BEGIN Provided information

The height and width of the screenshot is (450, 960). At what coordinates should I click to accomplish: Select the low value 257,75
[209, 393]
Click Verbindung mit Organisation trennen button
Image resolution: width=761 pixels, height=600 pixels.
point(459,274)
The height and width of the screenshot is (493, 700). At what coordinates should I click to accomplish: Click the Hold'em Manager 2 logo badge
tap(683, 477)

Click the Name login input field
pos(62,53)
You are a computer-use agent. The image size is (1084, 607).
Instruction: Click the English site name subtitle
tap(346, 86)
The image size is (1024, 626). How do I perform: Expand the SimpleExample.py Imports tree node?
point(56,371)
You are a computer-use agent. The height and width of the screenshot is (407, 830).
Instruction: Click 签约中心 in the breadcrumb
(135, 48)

END Provided information
BEGIN Provided information

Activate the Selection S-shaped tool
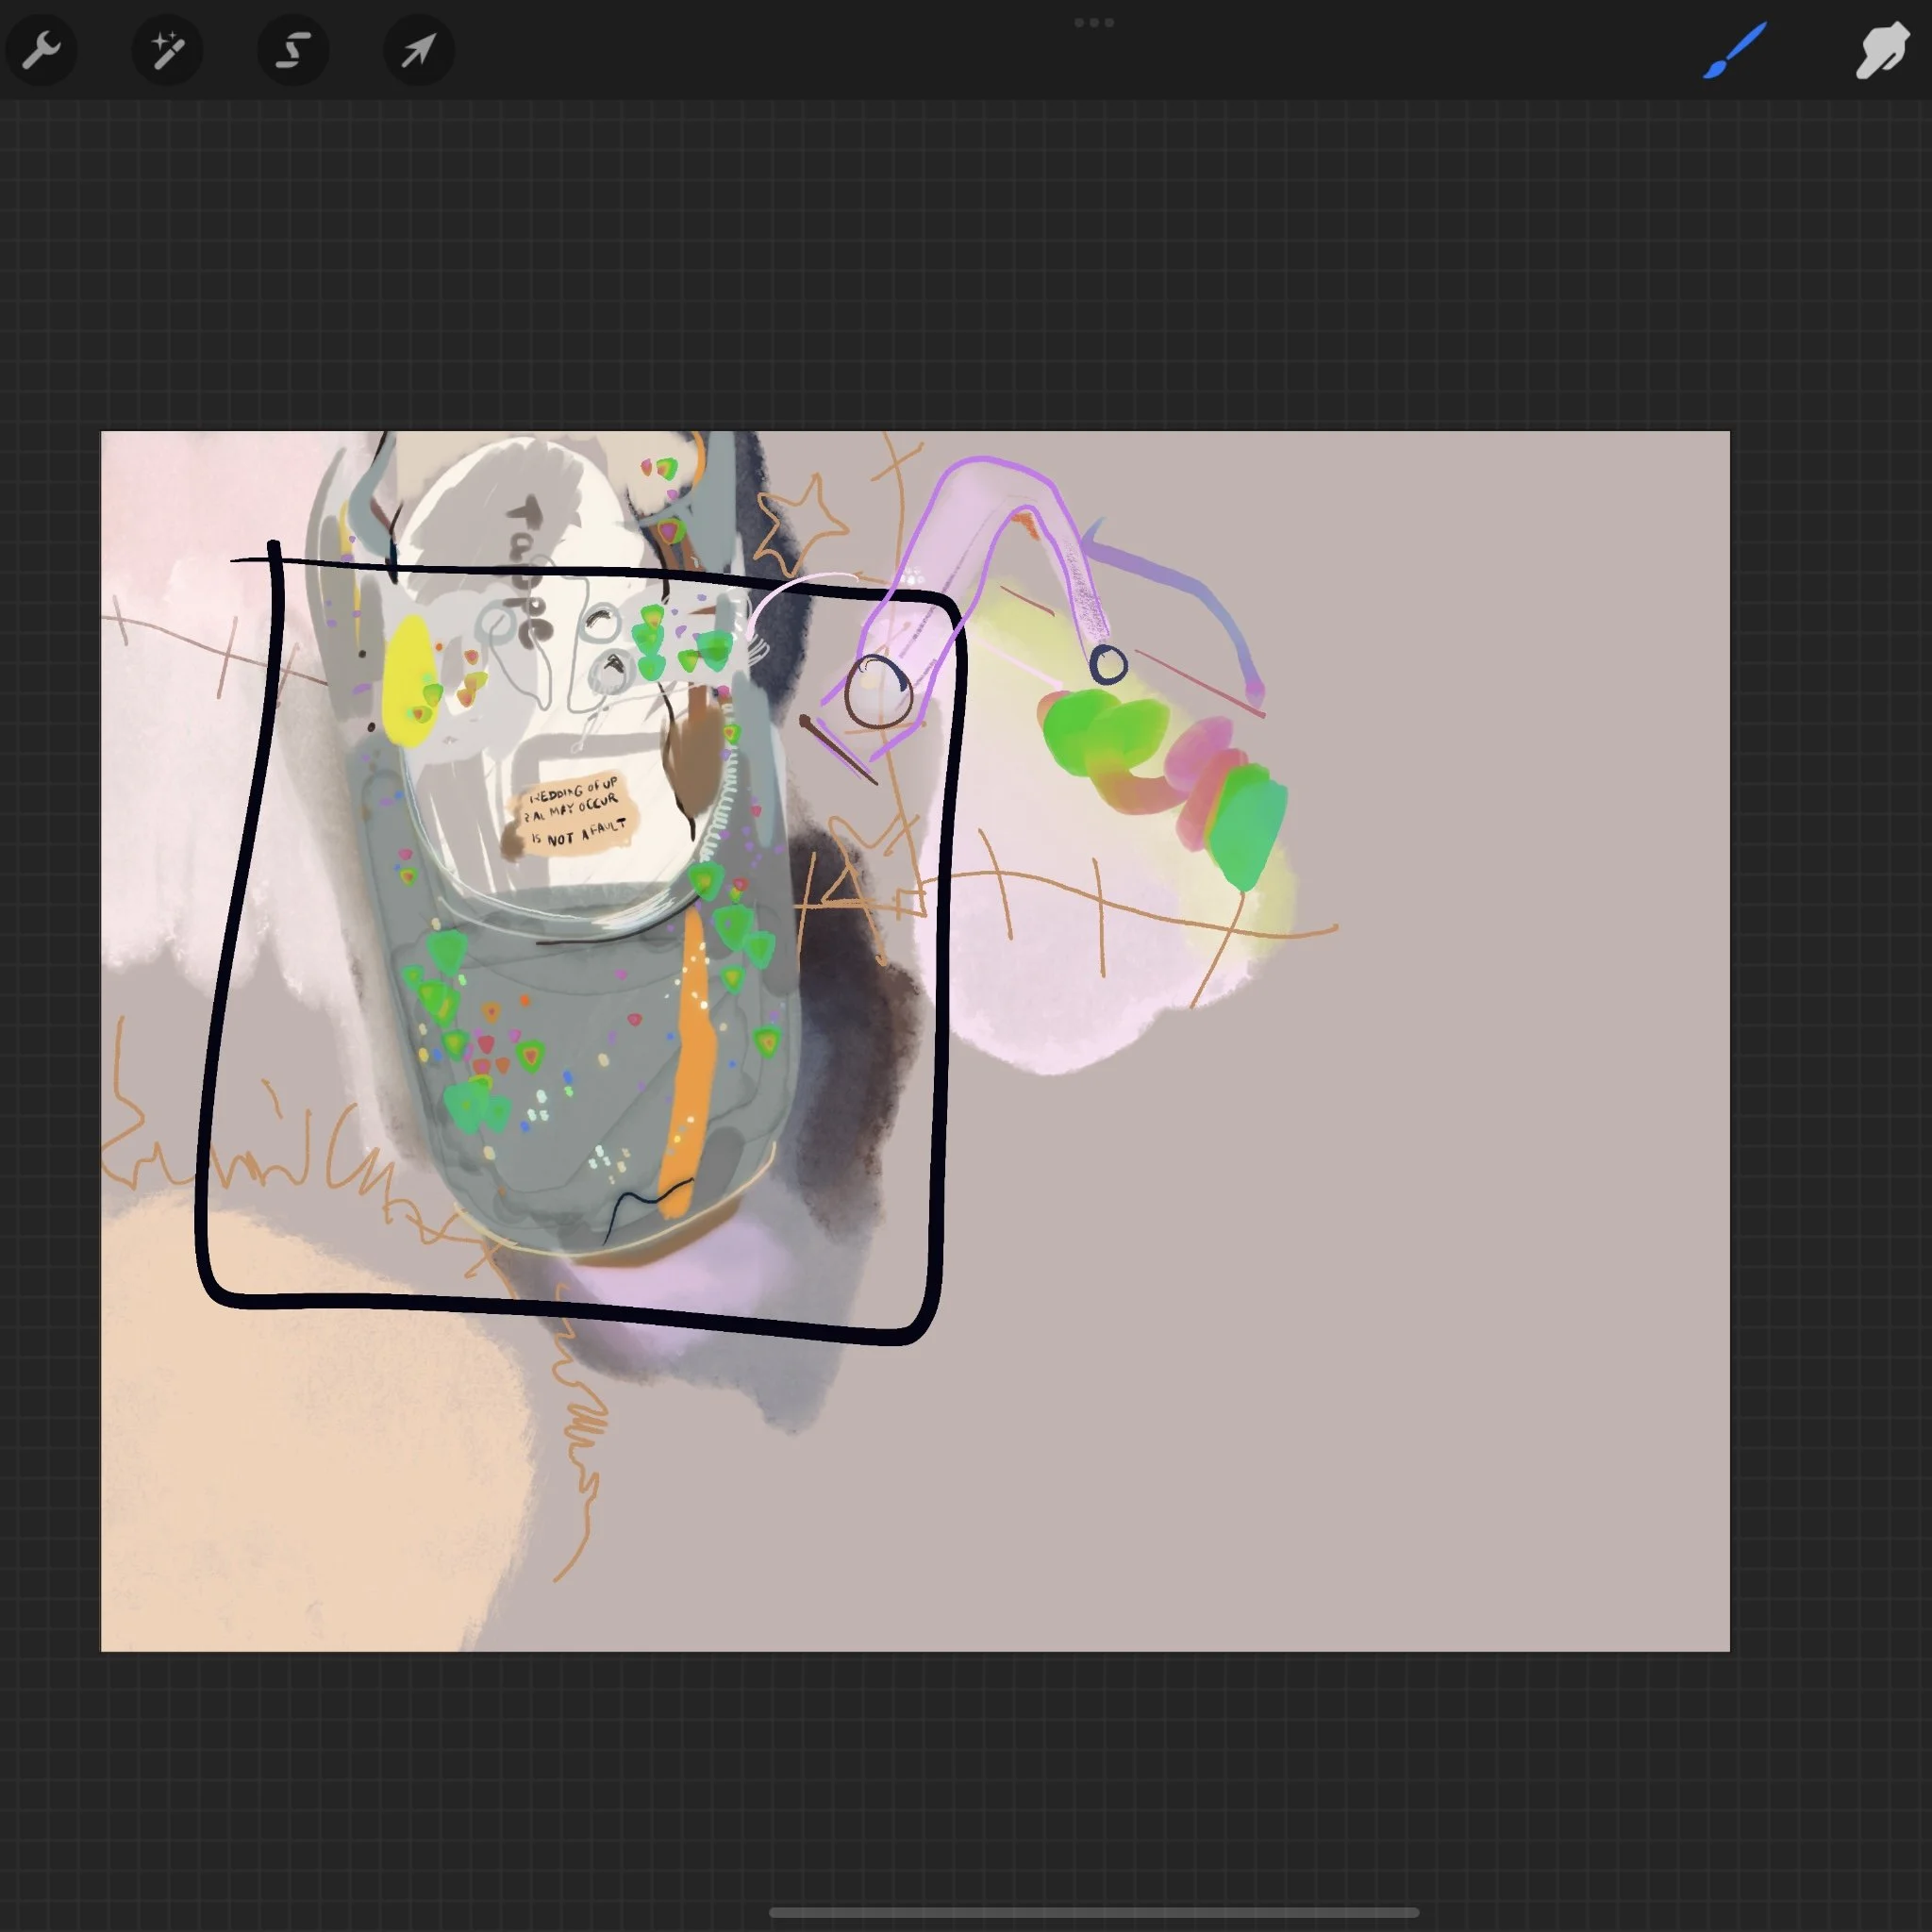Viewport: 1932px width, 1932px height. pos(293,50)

END Provided information

What to produce:
Give the number of lines in the entries that contain the word "agent", without any other words.

Solution for this task:
2